Requirements to be followed in the risk rating of anti-money laundering customers:
(1) The principle of risk equivalence. Financial institutions should scientifically allocate anti-money laundering resources according to the risk assessment results, take strengthened anti-money laundering measures in areas with high money laundering risks, and take simplified anti-money laundering measures in areas with low money laundering risks.
(2) the principle of comprehensiveness. Except for the exceptions listed in these Guidelines, financial institutions should comprehensively assess the risk status of customers and regions, businesses, industries (occupations), and scientifically and reasonably determine the risk level for each customer.
(3) the principle of identity. Financial institutions should establish and improve the process of money laundering risk assessment and customer risk classification, giving the same customer a unique risk level in the financial institution, but the same customer can be given different risk levels by different financial institutions in the same group.
(4) the principle of dynamic management. Financial institutions should adjust their risk levels and corresponding risk control measures in a timely manner according to the changes of customers' risk status.

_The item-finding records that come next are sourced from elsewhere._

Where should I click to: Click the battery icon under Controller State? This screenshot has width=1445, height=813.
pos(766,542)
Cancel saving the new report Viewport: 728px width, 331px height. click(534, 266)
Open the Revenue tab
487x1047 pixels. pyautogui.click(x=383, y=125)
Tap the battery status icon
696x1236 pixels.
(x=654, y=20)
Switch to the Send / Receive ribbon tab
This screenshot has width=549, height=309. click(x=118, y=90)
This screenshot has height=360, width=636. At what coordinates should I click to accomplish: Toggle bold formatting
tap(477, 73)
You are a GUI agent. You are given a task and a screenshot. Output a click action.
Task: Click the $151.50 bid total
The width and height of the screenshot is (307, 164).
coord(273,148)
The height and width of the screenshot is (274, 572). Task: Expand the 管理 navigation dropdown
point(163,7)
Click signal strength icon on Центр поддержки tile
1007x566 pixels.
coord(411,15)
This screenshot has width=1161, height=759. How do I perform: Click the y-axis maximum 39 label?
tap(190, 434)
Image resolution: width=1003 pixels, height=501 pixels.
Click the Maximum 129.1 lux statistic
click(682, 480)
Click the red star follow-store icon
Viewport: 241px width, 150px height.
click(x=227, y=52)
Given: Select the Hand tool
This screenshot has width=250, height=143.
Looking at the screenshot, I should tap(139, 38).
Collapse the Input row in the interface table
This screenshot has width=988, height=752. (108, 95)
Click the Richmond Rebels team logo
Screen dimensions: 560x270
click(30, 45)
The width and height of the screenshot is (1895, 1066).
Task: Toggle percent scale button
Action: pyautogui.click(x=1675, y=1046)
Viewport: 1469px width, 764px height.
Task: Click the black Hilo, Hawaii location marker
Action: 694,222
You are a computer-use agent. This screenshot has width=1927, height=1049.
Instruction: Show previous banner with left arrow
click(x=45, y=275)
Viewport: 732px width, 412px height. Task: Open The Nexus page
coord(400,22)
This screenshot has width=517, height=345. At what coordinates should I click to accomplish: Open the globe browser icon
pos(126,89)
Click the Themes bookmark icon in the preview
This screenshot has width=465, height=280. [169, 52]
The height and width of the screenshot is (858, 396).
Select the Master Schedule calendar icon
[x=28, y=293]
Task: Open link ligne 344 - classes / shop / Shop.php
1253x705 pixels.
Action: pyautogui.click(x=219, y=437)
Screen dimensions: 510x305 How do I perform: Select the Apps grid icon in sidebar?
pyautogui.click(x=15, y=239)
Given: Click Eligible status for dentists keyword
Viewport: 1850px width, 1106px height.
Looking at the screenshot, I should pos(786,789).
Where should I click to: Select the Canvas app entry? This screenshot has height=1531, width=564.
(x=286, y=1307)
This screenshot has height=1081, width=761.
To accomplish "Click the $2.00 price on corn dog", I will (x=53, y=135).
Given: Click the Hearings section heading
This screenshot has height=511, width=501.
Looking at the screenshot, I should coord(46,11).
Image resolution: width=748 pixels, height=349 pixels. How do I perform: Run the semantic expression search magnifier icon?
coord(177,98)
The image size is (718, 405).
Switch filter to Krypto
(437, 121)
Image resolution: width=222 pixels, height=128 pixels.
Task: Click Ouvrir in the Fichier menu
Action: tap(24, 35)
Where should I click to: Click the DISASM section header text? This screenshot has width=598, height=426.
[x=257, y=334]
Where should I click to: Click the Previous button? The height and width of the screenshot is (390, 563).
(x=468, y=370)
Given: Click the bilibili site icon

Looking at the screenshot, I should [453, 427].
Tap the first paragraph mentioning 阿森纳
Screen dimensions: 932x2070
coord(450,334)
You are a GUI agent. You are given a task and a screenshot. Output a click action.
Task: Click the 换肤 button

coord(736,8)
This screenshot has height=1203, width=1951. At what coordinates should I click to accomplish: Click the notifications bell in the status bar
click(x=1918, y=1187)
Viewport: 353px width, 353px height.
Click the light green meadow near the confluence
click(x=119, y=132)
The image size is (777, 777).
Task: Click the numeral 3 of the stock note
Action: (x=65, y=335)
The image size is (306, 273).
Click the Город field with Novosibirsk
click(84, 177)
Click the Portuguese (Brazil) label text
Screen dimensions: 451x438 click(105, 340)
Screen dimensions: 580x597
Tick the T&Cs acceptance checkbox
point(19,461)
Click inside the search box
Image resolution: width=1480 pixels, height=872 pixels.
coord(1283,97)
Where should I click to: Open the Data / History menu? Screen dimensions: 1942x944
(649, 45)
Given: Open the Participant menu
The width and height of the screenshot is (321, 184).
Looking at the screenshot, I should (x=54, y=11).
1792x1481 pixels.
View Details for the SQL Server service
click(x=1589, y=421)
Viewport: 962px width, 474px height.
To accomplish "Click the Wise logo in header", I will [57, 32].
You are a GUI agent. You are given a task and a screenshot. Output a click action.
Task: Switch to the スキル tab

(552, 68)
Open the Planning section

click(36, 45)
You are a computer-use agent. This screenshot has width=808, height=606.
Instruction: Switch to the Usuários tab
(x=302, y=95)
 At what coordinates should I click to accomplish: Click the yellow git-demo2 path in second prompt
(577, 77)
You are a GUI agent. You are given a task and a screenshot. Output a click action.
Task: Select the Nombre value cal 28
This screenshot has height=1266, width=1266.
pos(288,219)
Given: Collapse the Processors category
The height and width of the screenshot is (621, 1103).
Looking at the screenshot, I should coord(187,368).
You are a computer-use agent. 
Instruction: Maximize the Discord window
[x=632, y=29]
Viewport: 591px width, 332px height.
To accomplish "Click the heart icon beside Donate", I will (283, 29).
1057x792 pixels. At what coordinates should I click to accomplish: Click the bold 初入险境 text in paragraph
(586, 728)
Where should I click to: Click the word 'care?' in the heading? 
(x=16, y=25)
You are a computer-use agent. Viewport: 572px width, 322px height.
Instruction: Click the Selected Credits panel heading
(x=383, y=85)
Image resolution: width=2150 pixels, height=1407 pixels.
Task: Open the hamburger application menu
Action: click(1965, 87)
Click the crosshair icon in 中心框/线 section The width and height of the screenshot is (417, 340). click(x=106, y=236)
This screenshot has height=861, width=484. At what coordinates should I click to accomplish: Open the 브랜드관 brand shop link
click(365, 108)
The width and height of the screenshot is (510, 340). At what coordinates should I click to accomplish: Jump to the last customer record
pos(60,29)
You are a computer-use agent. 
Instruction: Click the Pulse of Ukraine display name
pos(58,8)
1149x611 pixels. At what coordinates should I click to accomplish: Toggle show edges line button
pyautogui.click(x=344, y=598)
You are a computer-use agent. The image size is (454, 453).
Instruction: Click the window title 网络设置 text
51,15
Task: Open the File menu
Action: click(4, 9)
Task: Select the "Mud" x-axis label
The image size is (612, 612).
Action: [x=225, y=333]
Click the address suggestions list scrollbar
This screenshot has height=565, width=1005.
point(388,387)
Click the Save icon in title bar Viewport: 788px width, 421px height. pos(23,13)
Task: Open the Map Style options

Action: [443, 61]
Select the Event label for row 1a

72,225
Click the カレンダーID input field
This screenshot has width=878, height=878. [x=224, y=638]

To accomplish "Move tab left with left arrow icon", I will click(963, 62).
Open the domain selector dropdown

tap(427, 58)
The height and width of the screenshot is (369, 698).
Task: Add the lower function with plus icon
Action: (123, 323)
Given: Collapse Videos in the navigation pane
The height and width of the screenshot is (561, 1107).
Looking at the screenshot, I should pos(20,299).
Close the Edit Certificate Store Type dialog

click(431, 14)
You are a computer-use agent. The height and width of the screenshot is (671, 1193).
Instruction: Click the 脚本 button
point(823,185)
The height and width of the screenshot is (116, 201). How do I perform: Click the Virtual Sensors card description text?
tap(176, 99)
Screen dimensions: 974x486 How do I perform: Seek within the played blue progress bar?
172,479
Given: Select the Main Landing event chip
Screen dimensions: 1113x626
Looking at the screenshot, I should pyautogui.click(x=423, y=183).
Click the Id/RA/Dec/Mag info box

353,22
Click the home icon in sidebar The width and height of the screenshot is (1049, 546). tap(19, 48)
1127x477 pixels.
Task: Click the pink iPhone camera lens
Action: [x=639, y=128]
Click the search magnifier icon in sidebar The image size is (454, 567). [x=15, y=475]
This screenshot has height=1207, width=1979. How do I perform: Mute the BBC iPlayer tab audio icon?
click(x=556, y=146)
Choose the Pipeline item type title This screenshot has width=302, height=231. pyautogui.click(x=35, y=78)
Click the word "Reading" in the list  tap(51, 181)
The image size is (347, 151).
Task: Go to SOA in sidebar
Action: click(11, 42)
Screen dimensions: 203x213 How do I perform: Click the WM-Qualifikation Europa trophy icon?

(5) the principle of independent management. A financial institution may decide not to follow these guidelines or one of their requirements if it determines that the implementation effect of the self-determined risk assessment standards or risk control measures is not lower than these guidelines or one of their requirements after evaluation and demonstration, but it shall record the methods, processes and conclusions of evaluation and demonstration in writing.
(6) the principle of confidentiality. Financial institutions shall not disclose customer risk level information to customers or other third parties unrelated to anti-money laundering work.